▸ Brief:
Extract the full set of records, then give each one again exactly.

##### Material supplied #####

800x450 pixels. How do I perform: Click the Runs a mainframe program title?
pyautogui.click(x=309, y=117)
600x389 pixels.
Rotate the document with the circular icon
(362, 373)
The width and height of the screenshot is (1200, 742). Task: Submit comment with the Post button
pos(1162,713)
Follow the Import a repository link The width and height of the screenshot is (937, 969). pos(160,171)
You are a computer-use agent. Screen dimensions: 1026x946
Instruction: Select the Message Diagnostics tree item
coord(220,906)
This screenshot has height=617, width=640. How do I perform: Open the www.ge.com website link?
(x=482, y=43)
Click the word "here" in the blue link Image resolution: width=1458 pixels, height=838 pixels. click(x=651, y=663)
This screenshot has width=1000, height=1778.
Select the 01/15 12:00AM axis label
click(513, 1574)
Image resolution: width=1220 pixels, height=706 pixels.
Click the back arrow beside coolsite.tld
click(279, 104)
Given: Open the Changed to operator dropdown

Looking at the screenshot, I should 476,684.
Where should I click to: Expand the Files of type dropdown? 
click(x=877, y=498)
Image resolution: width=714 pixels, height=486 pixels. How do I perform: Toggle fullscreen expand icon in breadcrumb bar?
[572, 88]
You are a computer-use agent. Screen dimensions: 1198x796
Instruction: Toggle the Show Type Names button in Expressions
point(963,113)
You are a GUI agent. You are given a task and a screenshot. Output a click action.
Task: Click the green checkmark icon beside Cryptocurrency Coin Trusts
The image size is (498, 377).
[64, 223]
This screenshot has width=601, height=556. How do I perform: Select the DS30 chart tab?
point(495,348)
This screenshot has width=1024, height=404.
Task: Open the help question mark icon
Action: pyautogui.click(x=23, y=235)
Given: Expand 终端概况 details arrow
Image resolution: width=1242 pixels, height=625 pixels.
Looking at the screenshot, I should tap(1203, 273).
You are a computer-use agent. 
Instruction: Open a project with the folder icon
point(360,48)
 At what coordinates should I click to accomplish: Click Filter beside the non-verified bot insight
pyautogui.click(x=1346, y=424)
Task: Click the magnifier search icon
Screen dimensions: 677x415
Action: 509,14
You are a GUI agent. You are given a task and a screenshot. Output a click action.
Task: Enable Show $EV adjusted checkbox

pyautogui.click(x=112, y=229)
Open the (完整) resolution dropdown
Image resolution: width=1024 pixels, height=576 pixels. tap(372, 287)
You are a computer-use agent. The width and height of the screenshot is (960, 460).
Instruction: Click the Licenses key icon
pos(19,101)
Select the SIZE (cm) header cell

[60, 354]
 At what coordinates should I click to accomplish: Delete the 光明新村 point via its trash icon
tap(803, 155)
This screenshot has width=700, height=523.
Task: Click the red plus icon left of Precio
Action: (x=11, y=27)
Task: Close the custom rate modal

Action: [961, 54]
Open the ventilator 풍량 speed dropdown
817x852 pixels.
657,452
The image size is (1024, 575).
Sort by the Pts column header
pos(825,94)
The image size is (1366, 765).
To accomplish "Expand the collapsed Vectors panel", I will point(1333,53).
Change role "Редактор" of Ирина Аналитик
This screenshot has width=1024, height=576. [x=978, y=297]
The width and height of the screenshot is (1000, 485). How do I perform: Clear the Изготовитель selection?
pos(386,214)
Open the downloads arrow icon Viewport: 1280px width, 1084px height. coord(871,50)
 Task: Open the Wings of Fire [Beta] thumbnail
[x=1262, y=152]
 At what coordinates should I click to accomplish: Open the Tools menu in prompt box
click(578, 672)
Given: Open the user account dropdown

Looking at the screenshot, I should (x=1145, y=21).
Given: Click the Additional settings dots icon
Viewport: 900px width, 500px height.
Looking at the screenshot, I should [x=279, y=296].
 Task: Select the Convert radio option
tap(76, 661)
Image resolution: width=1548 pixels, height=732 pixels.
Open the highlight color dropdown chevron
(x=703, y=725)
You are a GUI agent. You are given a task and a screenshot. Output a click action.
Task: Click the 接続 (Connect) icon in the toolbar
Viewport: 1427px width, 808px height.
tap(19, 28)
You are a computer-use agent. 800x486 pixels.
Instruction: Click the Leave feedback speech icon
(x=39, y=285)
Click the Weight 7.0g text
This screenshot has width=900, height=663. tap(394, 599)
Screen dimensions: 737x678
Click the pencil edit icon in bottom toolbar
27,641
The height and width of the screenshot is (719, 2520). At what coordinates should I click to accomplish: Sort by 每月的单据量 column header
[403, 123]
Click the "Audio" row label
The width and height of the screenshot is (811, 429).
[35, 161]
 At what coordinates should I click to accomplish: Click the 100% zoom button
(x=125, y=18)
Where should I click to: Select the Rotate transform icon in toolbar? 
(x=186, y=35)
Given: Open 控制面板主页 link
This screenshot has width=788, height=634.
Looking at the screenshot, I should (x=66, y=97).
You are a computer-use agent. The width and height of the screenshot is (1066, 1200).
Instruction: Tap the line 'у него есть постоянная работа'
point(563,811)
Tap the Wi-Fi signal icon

#####

▸ Answer box:
800x450 pixels. How do I perform: Click the Runs a mainframe program title?
pyautogui.click(x=309, y=117)
600x389 pixels.
Rotate the document with the circular icon
(362, 373)
The width and height of the screenshot is (1200, 742). Task: Submit comment with the Post button
pos(1162,713)
Follow the Import a repository link The width and height of the screenshot is (937, 969). pos(160,171)
You are a computer-use agent. Screen dimensions: 1026x946
Instruction: Select the Message Diagnostics tree item
coord(220,906)
This screenshot has height=617, width=640. How do I perform: Open the www.ge.com website link?
(x=482, y=43)
Click the word "here" in the blue link Image resolution: width=1458 pixels, height=838 pixels. click(x=651, y=663)
This screenshot has width=1000, height=1778.
Select the 01/15 12:00AM axis label
click(513, 1574)
Image resolution: width=1220 pixels, height=706 pixels.
Click the back arrow beside coolsite.tld
click(279, 104)
Given: Open the Changed to operator dropdown

Looking at the screenshot, I should 476,684.
Where should I click to: Expand the Files of type dropdown? 
click(x=877, y=498)
Image resolution: width=714 pixels, height=486 pixels. How do I perform: Toggle fullscreen expand icon in breadcrumb bar?
[572, 88]
You are a computer-use agent. Screen dimensions: 1198x796
Instruction: Toggle the Show Type Names button in Expressions
point(963,113)
You are a GUI agent. You are given a task and a screenshot. Output a click action.
Task: Click the green checkmark icon beside Cryptocurrency Coin Trusts
The image size is (498, 377).
[64, 223]
This screenshot has width=601, height=556. How do I perform: Select the DS30 chart tab?
point(495,348)
This screenshot has width=1024, height=404.
Task: Open the help question mark icon
Action: pyautogui.click(x=23, y=235)
Given: Expand 终端概况 details arrow
Image resolution: width=1242 pixels, height=625 pixels.
Looking at the screenshot, I should tap(1203, 273).
You are a computer-use agent. 
Instruction: Open a project with the folder icon
point(360,48)
 At what coordinates should I click to accomplish: Click Filter beside the non-verified bot insight
pyautogui.click(x=1346, y=424)
Task: Click the magnifier search icon
Screen dimensions: 677x415
Action: 509,14
You are a GUI agent. You are given a task and a screenshot. Output a click action.
Task: Enable Show $EV adjusted checkbox

pyautogui.click(x=112, y=229)
Open the (完整) resolution dropdown
Image resolution: width=1024 pixels, height=576 pixels. tap(372, 287)
You are a computer-use agent. The width and height of the screenshot is (960, 460).
Instruction: Click the Licenses key icon
pos(19,101)
Select the SIZE (cm) header cell

[60, 354]
 At what coordinates should I click to accomplish: Delete the 光明新村 point via its trash icon
tap(803, 155)
This screenshot has width=700, height=523.
Task: Click the red plus icon left of Precio
Action: (x=11, y=27)
Task: Close the custom rate modal

Action: [961, 54]
Open the ventilator 풍량 speed dropdown
817x852 pixels.
657,452
The image size is (1024, 575).
Sort by the Pts column header
pos(825,94)
The image size is (1366, 765).
To accomplish "Expand the collapsed Vectors panel", I will point(1333,53).
Change role "Редактор" of Ирина Аналитик
This screenshot has width=1024, height=576. [x=978, y=297]
The width and height of the screenshot is (1000, 485). How do I perform: Clear the Изготовитель selection?
pos(386,214)
Open the downloads arrow icon Viewport: 1280px width, 1084px height. coord(871,50)
 Task: Open the Wings of Fire [Beta] thumbnail
[x=1262, y=152]
 At what coordinates should I click to accomplish: Open the Tools menu in prompt box
click(578, 672)
Given: Open the user account dropdown

Looking at the screenshot, I should (x=1145, y=21).
Given: Click the Additional settings dots icon
Viewport: 900px width, 500px height.
Looking at the screenshot, I should [x=279, y=296].
 Task: Select the Convert radio option
tap(76, 661)
Image resolution: width=1548 pixels, height=732 pixels.
Open the highlight color dropdown chevron
(x=703, y=725)
You are a GUI agent. You are given a task and a screenshot. Output a click action.
Task: Click the 接続 (Connect) icon in the toolbar
Viewport: 1427px width, 808px height.
tap(19, 28)
You are a computer-use agent. 800x486 pixels.
Instruction: Click the Leave feedback speech icon
(x=39, y=285)
Click the Weight 7.0g text
This screenshot has width=900, height=663. tap(394, 599)
Screen dimensions: 737x678
Click the pencil edit icon in bottom toolbar
27,641
The height and width of the screenshot is (719, 2520). At what coordinates should I click to accomplish: Sort by 每月的单据量 column header
[403, 123]
Click the "Audio" row label
The width and height of the screenshot is (811, 429).
[35, 161]
 At what coordinates should I click to accomplish: Click the 100% zoom button
(x=125, y=18)
Where should I click to: Select the Rotate transform icon in toolbar? 
(x=186, y=35)
Given: Open 控制面板主页 link
This screenshot has width=788, height=634.
Looking at the screenshot, I should (x=66, y=97).
You are a computer-use agent. The width and height of the screenshot is (1066, 1200).
Instruction: Tap the line 'у него есть постоянная работа'
point(563,811)
Tap the Wi-Fi signal icon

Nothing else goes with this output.